Von Amatrice über die Gricia bis in die Schweiz
Vor der Agro Pontino führt die Geschichte der Familie Santarelli zunächst nach Amatrice.
Hier liegen die Wurzeln der Familie, und der Weinhandel war bereits Teil ihrer Geschichte, lange bevor Casale del Giglio gegründet wurde.
Wer dieser Verbindung folgt, begegnet unweigerlich auch der Küche.
Die Amatriciana kennen wir alle. Weniger bekannt ist vielleicht die Gricia, die als ihre Vorläuferin gilt und oft als «weisse Amatriciana» bezeichnet wird: Guanciale, Pecorino Romano und Pfeffer – ohne Tomaten.
Casale del Giglio erzählt von diesem Gericht im Zusammenhang mit den Wurzeln der Familie in Amatrice und der Tradition der Transhumanz. Bis heute gehört die Gricia zur gastronomischen Geschichte der Familie und des Weinguts.
Doch gerade die Herkunft des Wortes Gricia hält eine kleine Überraschung bereit.
Eine der etymologischen Hypothesen führt den Namen auf die grici zurück, Händler von Brot und Lebensmitteln, die in Rom tätig waren und der Überlieferung nach teilweise aus dem Schweizer Kanton Graubünden stammten. Es ist nicht die einzige mögliche Erklärung, und die Herkunft des Begriffs ist bis heute umstritten.
Wenn wir also den Wurzeln von Casale del Giglio bis nach Amatrice folgen, begegnen wir am Ende sogar einem kleinen Stück Schweiz. Und zwar dort, wo wir es wohl am wenigsten erwartet hätten: in einem Pastagericht.
Die Gricia nach Casale del Giglio
Da darf natürlich auch das Rezept nicht fehlen.
Casale del Giglio schlägt eine Variante vor, die mit der Tradition von Amatrice und der Geschichte der Familie Santarelli verbunden ist.
Zutaten für 4 Personen
- 500 g gerillte Mezze Maniche (alternativ Spaghetti oder Bucatini, je nach Geschmack)
- 500 g gereifter und küchenfertiger Guanciale aus Amatrice
- 100 g Pecorino Romano
- grobes Salz
- Pfeffer, etwa ein halber Teelöffel
Die Schwarte vom Guanciale entfernen, das Fleisch in kleine Stücke schneiden und bei niedriger Hitze langsam in einer Pfanne anbraten, ohne Öl hinzuzufügen.
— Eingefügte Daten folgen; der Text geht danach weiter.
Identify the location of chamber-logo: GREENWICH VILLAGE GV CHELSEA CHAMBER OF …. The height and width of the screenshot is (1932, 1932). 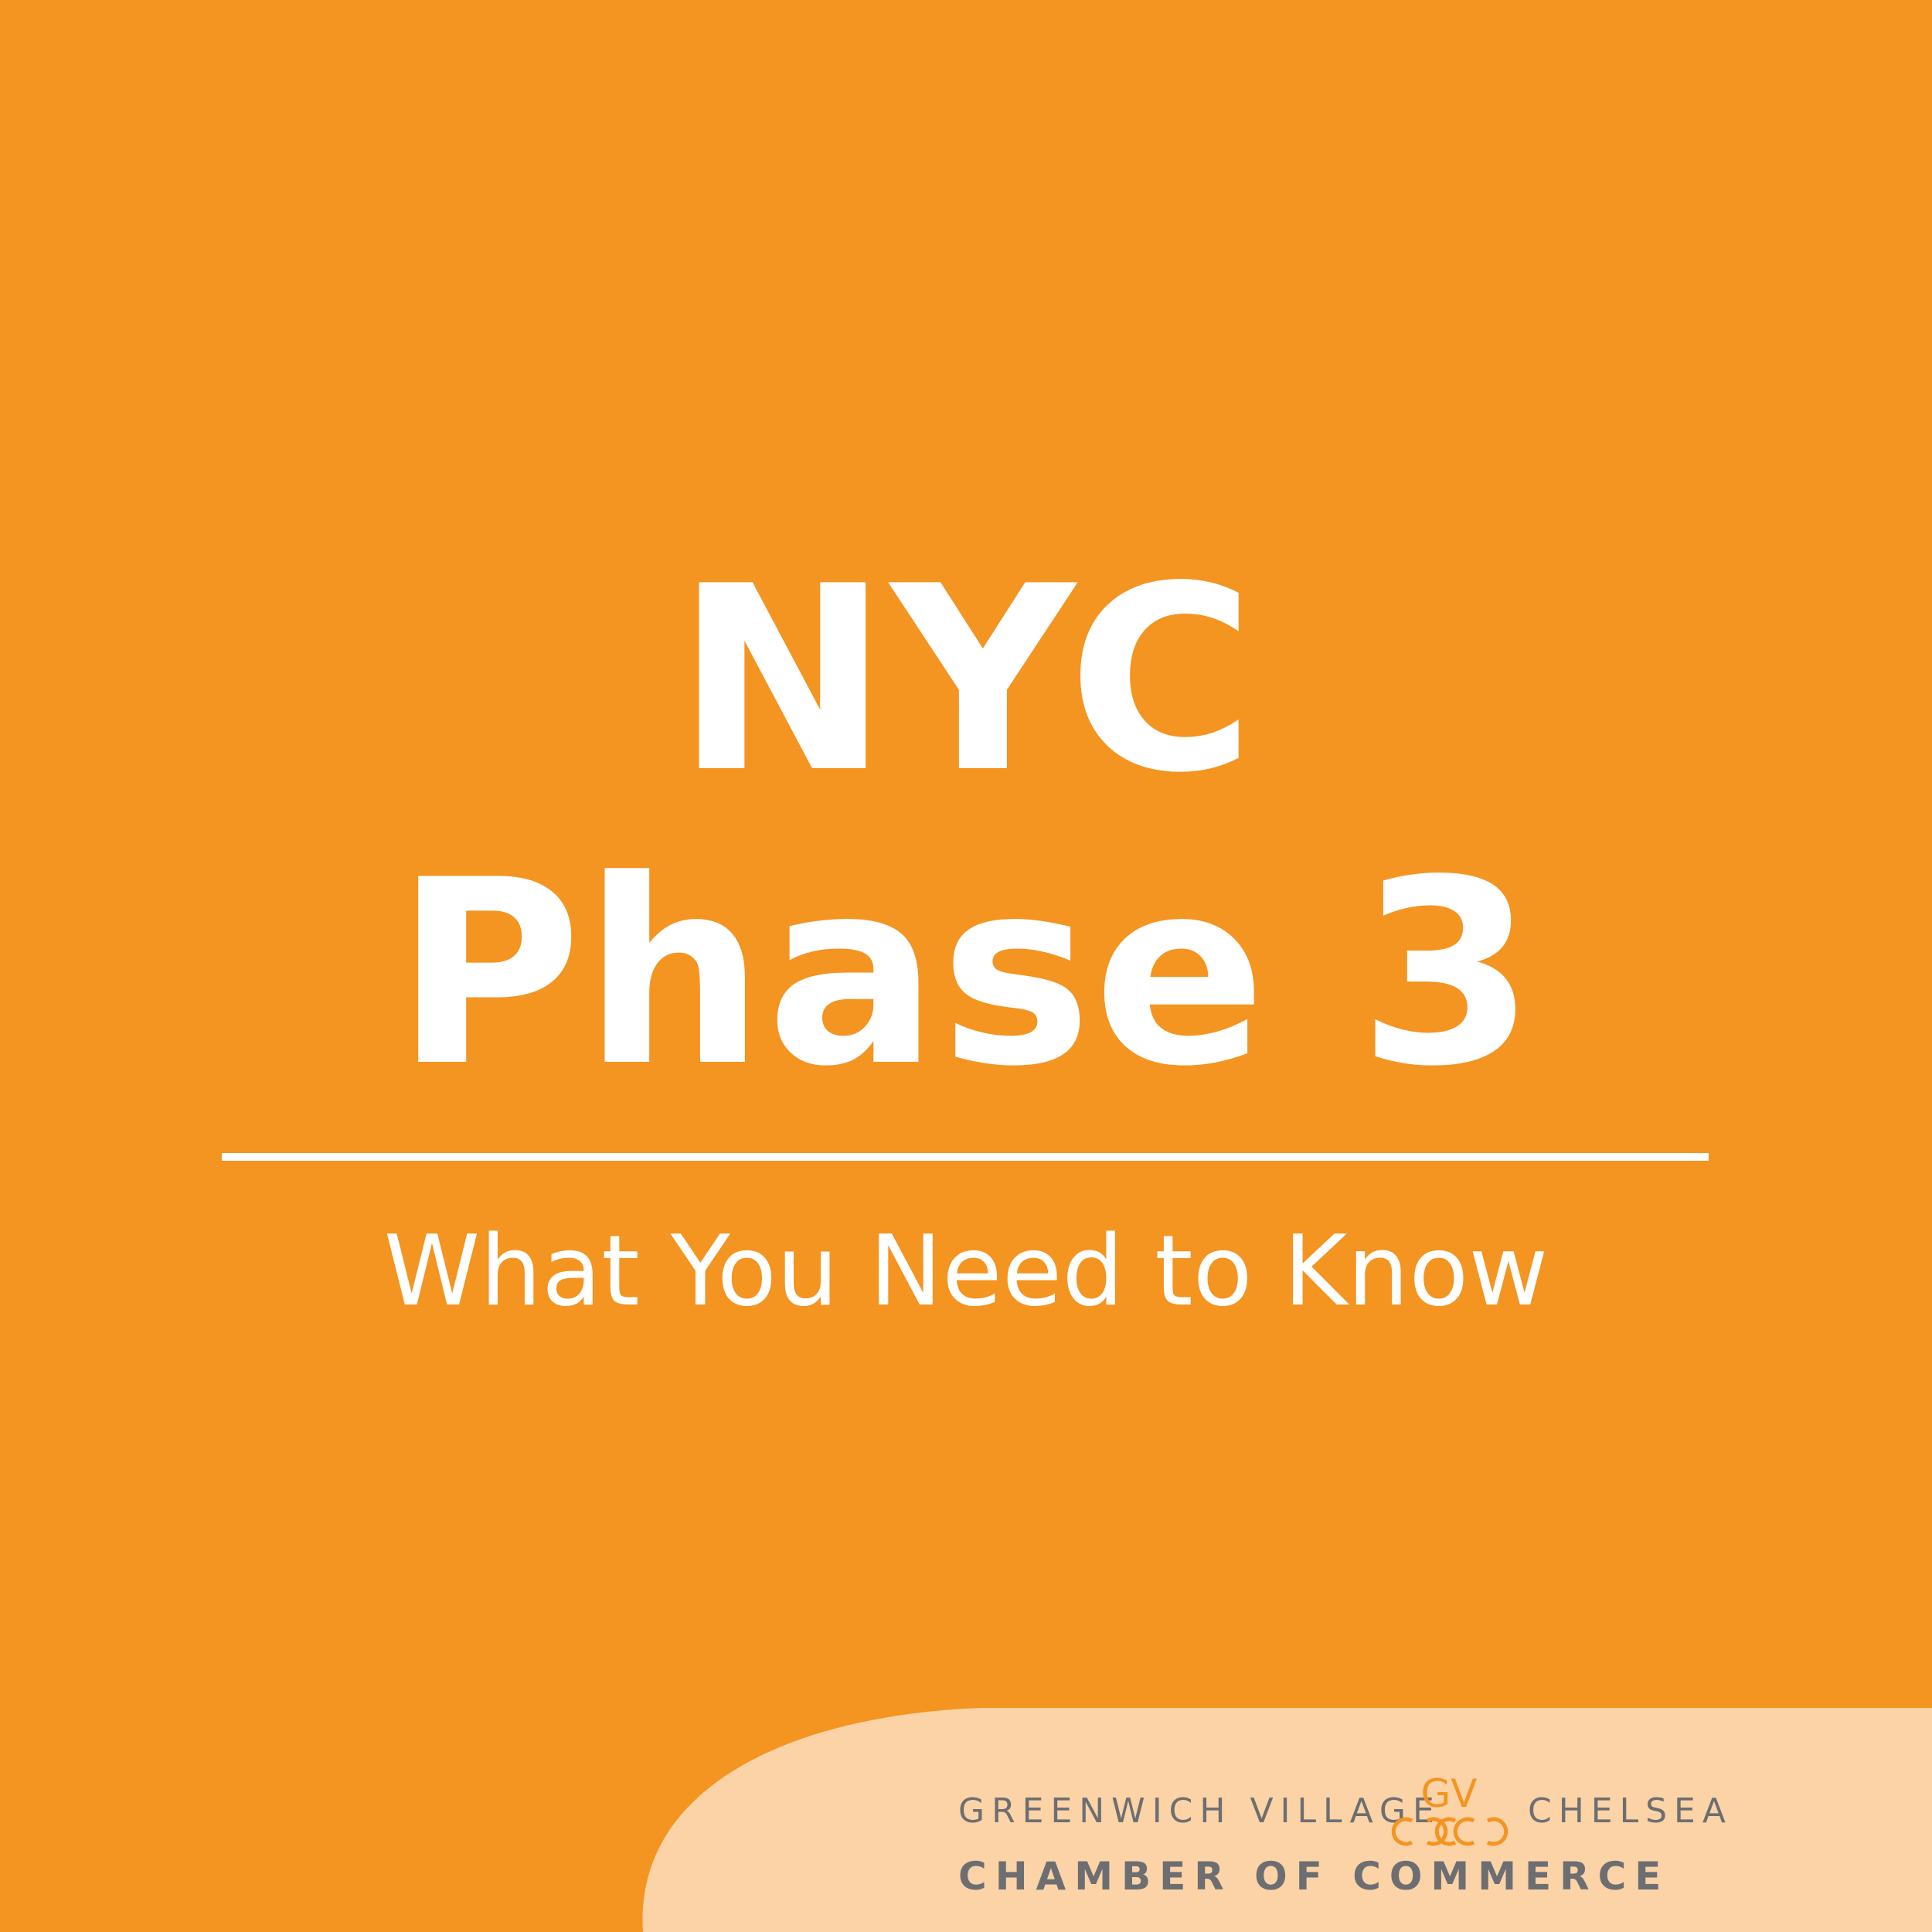
(1342, 1832).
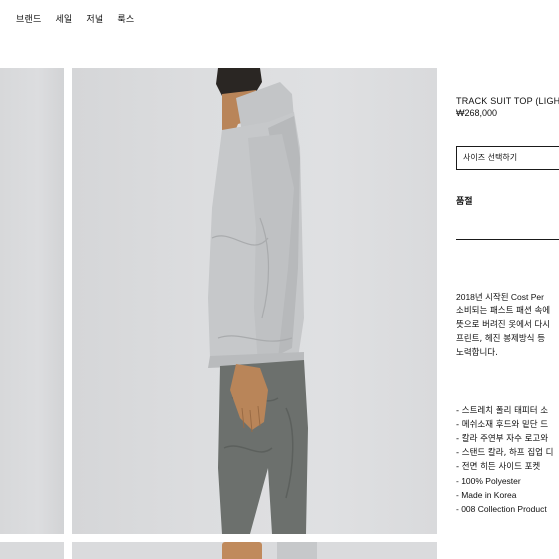  Describe the element at coordinates (477, 353) in the screenshot. I see `description-line: 노력합니다.` at that location.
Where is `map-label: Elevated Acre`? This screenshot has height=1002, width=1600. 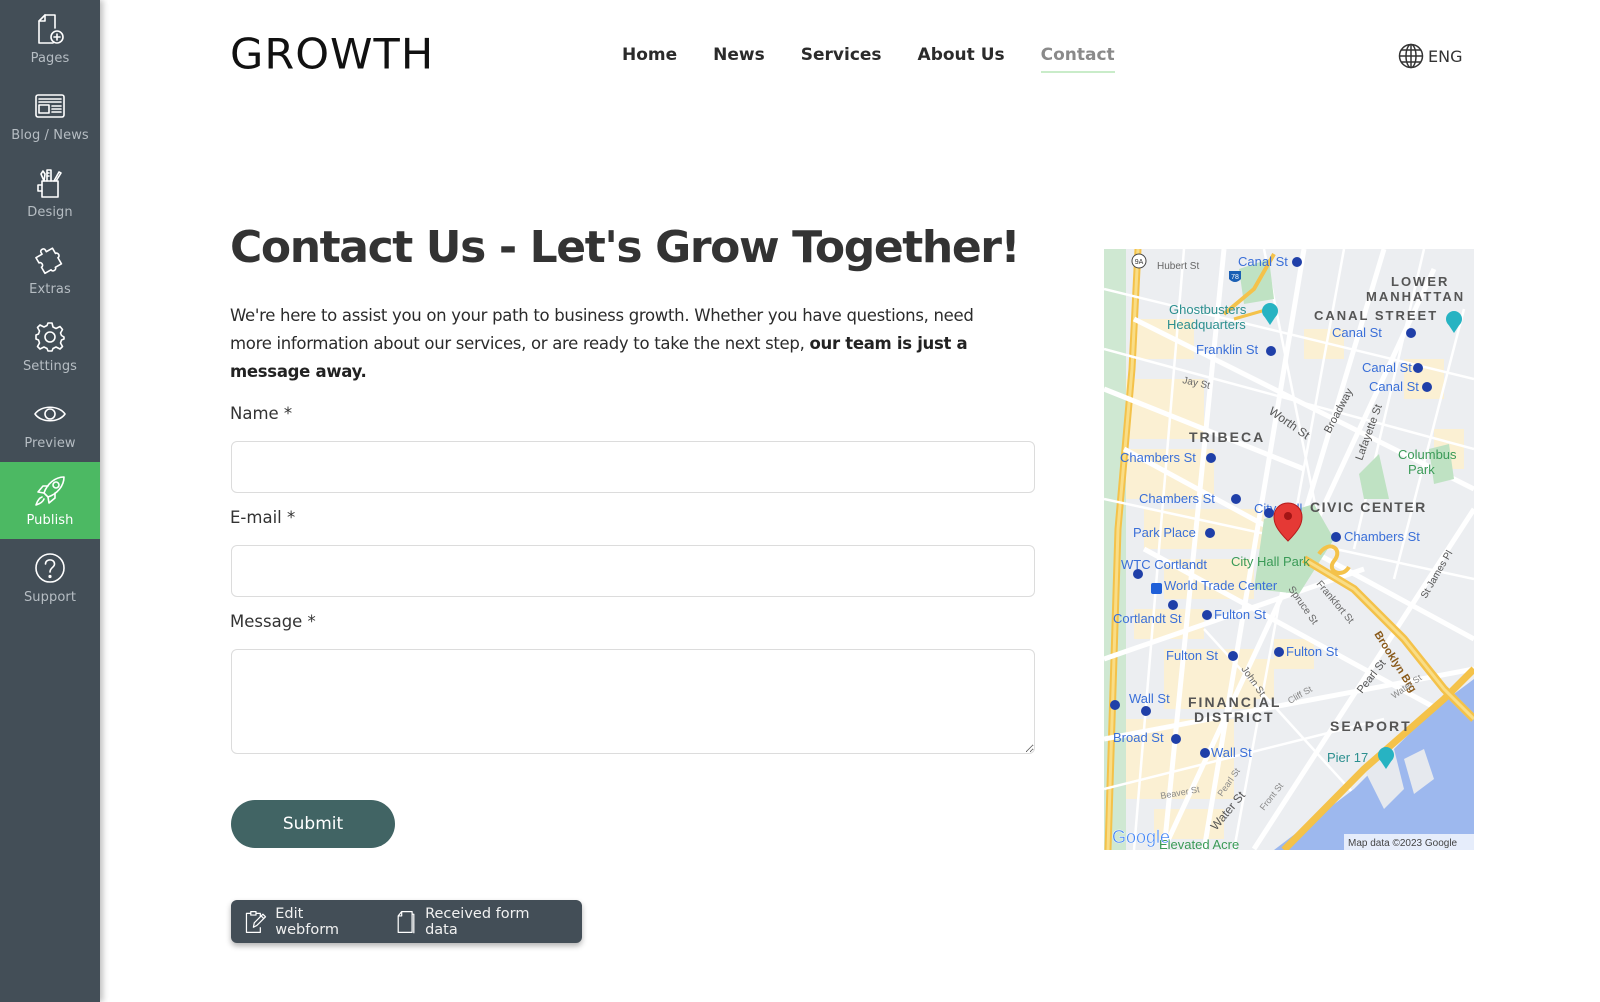
map-label: Elevated Acre is located at coordinates (1199, 844).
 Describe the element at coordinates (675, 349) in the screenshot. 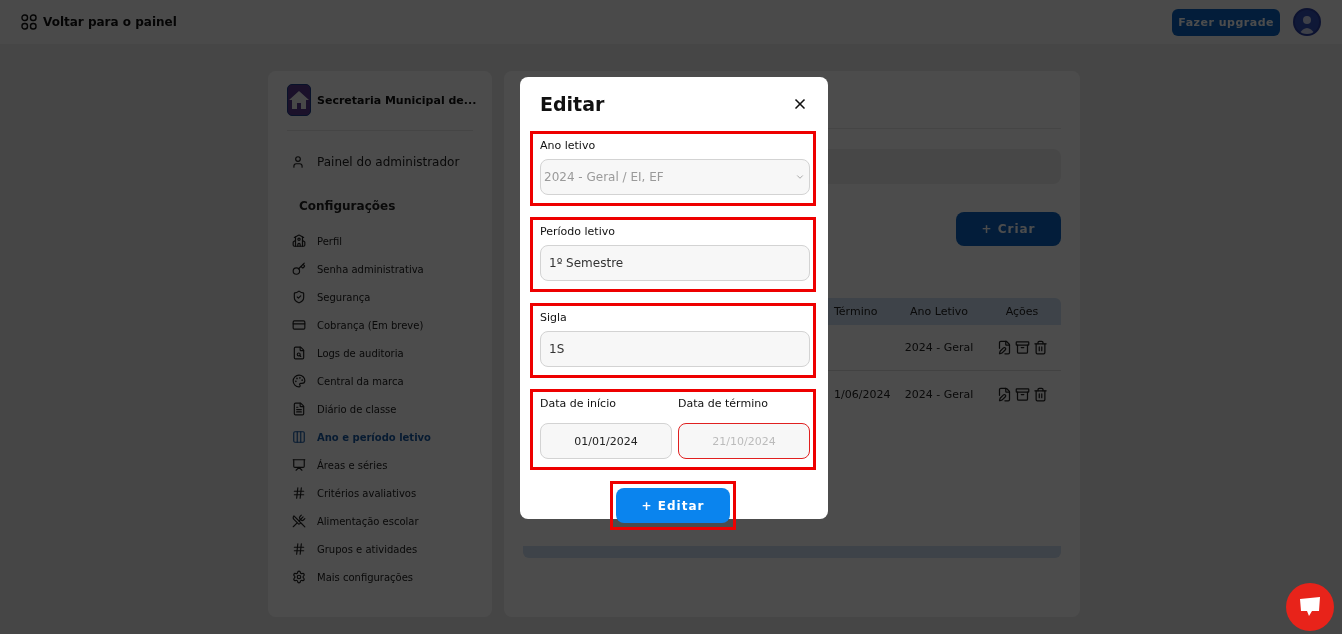

I see `input-field: 1S` at that location.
Sobald der Guanciale goldbraun und knusprig ist, aus der Pfanne nehmen und beiseitestellen.
In der Zwischenzeit die Mezze Maniche in Salzwasser kochen und al dente abgiessen. Anschliessend die Pasta mit dem ausgelassenen Fett des Guanciale, dem Pecorino Romano und dem Pfeffer vermengen. Zum Schluss den knusprigen Guanciale dazugeben.
Wenige Zutaten, eine jahrhundertealte Geschichte und vielleicht sogar eine kleine Verbindung zur Schweiz.
Casale del Giglio kommt zu Matasci
Von der Agro Pontino bis nach Ponza, von internationalen Rebsorten bis zu autochthonen Sorten, von einem 2'500 Jahre alten Weinkelch bis zu einem Teller Gricia: Casale del Giglio ist ein Weingut, das die Neugier zu einem Weg gemacht hat, das eigene Terroir immer besser kennenzulernen.
Und vielleicht ist genau das der rote Faden, der all diese Geschichten miteinander verbindet.
Ab heute ist eine Auswahl seiner Weine Teil des Matasci-Sortiments.
Eine neue Weinregion, die es zu entdecken gilt – Wein für Wein.